### [Given data]
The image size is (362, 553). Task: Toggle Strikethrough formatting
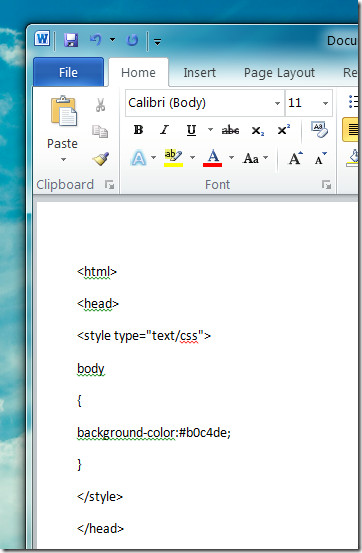tap(230, 130)
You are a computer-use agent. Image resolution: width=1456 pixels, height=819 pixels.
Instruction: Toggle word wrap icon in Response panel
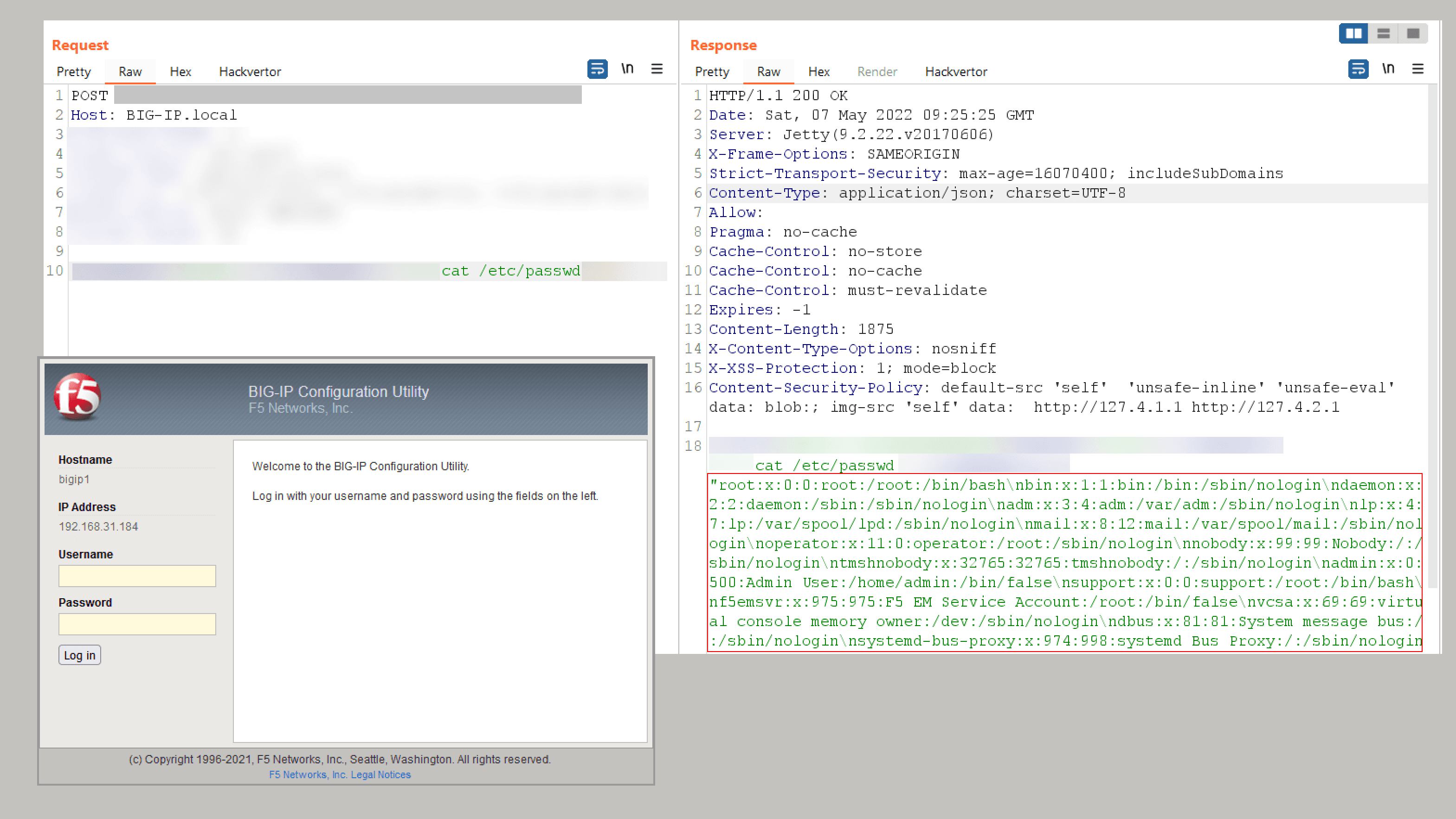(x=1358, y=69)
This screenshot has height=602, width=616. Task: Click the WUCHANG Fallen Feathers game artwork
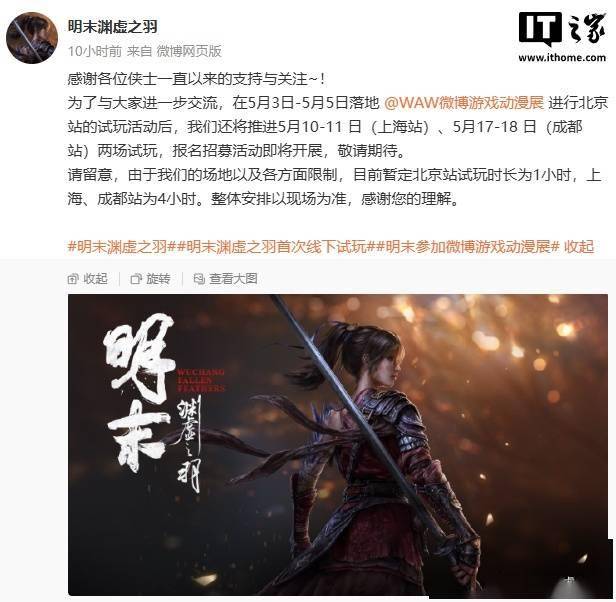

### [Activity]
What you return must match each record exactly and contain no images.

### [Output for this task]
The image size is (362, 553). Task: Toggle Strikethrough formatting
tap(230, 130)
You are a computer-use agent. Image resolution: width=1456 pixels, height=819 pixels.
Instruction: Toggle word wrap icon in Response panel
(x=1358, y=69)
This screenshot has height=602, width=616. Task: Click the WUCHANG Fallen Feathers game artwork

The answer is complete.